[Stored items]
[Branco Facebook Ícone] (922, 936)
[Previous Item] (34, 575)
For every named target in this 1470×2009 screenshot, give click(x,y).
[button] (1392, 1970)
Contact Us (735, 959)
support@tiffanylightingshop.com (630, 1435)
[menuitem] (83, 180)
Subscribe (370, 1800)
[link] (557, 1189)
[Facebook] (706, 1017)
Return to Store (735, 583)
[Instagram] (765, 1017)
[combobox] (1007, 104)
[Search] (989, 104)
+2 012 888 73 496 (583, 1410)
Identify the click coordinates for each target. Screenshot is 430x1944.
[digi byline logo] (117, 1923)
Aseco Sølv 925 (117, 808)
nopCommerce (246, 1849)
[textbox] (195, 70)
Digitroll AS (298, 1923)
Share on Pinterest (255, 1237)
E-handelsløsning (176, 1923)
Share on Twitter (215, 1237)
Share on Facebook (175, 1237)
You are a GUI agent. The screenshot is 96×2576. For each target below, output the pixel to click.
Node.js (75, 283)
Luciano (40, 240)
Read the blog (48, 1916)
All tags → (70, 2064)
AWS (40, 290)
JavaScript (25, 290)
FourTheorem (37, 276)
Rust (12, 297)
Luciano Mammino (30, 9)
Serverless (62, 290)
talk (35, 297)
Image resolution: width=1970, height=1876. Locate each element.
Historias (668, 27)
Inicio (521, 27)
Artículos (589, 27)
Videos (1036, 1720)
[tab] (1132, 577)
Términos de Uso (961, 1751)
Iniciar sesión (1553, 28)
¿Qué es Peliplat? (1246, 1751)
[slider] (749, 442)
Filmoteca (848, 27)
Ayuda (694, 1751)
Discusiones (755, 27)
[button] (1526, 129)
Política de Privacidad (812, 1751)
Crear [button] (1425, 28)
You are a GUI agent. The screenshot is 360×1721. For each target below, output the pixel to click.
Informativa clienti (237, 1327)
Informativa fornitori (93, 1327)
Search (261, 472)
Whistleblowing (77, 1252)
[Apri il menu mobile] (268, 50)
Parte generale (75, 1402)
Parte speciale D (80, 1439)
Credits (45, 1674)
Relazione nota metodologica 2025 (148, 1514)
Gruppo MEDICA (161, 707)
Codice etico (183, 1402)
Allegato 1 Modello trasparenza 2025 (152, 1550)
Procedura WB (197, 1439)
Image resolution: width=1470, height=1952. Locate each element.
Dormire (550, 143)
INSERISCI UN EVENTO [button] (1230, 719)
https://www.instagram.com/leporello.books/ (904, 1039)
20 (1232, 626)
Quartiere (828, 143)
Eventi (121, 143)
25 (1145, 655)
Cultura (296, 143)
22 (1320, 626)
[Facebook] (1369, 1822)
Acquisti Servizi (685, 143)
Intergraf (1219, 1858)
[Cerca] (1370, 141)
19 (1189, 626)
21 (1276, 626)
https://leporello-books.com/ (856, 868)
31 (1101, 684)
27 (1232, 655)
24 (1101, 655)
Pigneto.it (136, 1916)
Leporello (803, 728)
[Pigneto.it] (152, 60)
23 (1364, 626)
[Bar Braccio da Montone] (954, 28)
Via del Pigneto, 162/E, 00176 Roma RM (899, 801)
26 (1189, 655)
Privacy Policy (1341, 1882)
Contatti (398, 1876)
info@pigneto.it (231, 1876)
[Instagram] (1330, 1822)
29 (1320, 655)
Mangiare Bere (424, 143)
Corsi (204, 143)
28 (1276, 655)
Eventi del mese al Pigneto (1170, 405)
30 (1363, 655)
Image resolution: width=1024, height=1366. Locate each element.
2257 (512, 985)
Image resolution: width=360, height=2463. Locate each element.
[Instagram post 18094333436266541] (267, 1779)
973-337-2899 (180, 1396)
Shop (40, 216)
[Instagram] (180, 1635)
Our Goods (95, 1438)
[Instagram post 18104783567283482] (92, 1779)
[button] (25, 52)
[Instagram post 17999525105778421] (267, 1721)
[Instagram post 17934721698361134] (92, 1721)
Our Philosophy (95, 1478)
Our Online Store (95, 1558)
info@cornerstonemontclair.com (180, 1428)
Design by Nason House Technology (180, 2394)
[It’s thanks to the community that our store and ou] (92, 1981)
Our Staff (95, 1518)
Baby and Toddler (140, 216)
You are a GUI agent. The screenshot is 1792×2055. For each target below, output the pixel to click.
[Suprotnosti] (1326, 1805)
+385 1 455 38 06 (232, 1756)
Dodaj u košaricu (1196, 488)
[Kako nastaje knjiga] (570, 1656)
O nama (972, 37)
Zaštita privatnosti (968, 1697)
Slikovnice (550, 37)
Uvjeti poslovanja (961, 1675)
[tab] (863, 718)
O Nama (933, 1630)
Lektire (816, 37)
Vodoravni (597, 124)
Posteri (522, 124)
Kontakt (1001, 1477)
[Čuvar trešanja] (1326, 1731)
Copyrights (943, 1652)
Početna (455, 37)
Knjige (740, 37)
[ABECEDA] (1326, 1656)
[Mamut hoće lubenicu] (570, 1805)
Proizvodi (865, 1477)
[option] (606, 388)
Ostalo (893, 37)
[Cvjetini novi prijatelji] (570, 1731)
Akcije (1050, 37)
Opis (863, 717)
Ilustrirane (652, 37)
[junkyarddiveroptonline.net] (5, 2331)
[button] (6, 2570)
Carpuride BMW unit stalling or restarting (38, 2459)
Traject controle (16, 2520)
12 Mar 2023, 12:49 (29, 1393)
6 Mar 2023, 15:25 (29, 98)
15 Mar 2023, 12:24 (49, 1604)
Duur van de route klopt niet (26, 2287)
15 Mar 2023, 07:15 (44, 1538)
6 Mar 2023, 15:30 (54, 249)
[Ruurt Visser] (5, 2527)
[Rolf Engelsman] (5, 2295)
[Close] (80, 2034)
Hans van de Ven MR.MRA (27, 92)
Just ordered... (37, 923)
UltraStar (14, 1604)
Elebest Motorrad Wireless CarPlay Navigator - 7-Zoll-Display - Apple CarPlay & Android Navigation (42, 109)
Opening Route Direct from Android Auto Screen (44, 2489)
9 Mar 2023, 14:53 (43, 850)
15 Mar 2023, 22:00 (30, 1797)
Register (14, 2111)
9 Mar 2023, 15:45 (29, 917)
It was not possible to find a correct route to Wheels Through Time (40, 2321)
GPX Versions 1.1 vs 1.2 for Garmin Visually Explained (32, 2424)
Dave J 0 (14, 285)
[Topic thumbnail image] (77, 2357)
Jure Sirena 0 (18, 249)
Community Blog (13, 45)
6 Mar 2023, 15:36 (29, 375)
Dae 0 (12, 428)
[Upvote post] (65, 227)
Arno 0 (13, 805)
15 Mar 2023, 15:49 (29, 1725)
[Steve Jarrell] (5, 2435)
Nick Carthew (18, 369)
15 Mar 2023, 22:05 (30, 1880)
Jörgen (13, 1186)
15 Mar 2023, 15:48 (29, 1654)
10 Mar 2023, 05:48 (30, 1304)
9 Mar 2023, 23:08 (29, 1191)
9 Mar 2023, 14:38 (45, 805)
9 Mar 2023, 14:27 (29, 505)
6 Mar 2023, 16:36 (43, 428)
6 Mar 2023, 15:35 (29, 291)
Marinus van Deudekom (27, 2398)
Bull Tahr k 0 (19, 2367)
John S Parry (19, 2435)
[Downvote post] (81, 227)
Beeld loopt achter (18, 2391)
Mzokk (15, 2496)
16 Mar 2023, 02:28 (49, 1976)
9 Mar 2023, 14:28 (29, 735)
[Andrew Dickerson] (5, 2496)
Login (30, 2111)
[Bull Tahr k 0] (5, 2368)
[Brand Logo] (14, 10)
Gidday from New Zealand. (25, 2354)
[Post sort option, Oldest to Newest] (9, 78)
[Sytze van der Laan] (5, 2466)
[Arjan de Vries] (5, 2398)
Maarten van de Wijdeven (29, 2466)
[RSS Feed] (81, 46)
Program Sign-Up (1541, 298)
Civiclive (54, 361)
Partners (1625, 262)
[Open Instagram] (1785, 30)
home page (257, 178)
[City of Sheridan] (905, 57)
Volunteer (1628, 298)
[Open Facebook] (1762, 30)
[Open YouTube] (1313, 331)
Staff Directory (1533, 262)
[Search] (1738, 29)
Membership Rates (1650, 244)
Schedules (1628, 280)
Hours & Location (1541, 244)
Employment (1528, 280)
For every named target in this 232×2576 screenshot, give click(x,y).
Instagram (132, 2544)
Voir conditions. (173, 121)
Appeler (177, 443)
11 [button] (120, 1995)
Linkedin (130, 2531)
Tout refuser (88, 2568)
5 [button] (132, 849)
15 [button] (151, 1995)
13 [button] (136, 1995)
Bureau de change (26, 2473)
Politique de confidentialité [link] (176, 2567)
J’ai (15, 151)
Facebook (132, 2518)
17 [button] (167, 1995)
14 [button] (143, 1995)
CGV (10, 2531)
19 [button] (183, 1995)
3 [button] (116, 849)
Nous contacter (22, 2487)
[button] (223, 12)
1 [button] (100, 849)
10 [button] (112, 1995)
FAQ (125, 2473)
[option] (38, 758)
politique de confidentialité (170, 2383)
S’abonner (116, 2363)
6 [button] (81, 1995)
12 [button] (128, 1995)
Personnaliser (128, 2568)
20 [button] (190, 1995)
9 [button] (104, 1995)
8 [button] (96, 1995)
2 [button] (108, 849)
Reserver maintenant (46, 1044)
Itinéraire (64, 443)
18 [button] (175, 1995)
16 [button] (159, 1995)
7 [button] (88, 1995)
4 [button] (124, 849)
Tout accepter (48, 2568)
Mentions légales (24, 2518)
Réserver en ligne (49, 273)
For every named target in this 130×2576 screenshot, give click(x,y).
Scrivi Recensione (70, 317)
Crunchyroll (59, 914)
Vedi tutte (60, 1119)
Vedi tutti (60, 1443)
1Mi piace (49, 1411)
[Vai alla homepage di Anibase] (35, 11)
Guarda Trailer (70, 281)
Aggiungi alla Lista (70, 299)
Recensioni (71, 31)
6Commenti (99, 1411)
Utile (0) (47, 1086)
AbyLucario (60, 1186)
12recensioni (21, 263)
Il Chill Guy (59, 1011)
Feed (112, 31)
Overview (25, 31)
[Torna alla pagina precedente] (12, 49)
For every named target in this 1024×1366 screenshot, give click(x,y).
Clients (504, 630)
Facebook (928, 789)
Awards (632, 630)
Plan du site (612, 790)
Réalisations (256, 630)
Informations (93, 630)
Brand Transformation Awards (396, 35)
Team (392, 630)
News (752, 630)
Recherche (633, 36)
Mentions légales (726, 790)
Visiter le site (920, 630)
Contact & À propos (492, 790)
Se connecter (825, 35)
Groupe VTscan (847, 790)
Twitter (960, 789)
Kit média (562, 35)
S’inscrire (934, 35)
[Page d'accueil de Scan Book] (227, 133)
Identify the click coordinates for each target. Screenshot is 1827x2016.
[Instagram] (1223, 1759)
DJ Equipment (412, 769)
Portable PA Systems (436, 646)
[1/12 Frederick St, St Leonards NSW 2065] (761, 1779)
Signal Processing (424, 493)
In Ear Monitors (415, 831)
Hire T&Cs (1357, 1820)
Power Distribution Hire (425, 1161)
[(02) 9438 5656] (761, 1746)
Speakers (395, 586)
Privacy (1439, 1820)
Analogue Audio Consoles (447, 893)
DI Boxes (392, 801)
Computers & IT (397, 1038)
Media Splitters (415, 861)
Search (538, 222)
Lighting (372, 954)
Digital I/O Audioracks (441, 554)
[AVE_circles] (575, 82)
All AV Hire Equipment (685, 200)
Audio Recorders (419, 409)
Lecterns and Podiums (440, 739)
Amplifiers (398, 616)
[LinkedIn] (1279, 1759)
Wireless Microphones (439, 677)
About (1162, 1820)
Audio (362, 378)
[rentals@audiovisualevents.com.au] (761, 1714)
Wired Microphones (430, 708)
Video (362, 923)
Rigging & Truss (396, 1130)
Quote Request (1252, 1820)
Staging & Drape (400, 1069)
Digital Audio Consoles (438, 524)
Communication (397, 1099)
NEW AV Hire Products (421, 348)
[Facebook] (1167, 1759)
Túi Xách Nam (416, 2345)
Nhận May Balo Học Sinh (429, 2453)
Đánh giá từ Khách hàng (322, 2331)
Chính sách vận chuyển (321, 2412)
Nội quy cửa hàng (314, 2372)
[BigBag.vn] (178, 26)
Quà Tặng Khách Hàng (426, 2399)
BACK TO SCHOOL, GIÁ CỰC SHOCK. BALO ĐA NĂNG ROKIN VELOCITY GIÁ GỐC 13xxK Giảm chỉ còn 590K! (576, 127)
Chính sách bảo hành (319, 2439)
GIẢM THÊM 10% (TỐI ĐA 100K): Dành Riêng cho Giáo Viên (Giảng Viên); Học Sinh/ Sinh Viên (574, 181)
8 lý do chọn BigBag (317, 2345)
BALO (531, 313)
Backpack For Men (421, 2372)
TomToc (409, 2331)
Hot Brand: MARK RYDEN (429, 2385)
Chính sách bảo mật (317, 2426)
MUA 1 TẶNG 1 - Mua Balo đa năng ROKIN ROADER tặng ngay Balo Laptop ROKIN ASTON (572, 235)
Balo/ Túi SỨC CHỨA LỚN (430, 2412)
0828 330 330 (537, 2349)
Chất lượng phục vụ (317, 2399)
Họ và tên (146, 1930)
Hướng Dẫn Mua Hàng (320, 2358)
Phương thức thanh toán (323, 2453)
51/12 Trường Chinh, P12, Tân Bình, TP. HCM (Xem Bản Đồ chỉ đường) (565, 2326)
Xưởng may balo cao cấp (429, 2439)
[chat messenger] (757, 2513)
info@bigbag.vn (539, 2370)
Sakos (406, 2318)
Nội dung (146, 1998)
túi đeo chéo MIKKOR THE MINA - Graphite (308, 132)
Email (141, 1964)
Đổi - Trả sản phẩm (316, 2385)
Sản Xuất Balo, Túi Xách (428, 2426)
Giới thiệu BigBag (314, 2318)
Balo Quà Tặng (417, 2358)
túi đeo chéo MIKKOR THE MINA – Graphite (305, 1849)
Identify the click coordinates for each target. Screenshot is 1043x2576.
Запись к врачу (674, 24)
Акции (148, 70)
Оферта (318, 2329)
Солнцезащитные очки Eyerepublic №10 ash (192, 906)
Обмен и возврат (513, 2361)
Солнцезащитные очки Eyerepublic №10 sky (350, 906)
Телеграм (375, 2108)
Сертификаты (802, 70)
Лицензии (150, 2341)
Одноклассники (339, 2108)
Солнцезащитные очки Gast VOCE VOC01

### [Exercise prompt]
Lines from the one containing "info@bigbag.vn (539, 2370)" through the end of the entries above must be copied exactly; include both ends and no other lines.

### [Solution to the problem]
info@bigbag.vn (539, 2370)
Sakos (406, 2318)
Nội dung (146, 1998)
túi đeo chéo MIKKOR THE MINA - Graphite (308, 132)
Email (141, 1964)
Đổi - Trả sản phẩm (316, 2385)
Sản Xuất Balo, Túi Xách (428, 2426)
Giới thiệu BigBag (314, 2318)
Balo Quà Tặng (417, 2358)
túi đeo chéo MIKKOR THE MINA – Graphite (305, 1849)
Identify the click coordinates for each target. Screenshot is 1043x2576.
Запись к врачу (674, 24)
Акции (148, 70)
Оферта (318, 2329)
Солнцезащитные очки Eyerepublic №10 ash (192, 906)
Обмен и возврат (513, 2361)
Солнцезащитные очки Eyerepublic №10 sky (350, 906)
Телеграм (375, 2108)
Сертификаты (802, 70)
Лицензии (150, 2341)
Одноклассники (339, 2108)
Солнцезащитные очки Gast VOCE VOC01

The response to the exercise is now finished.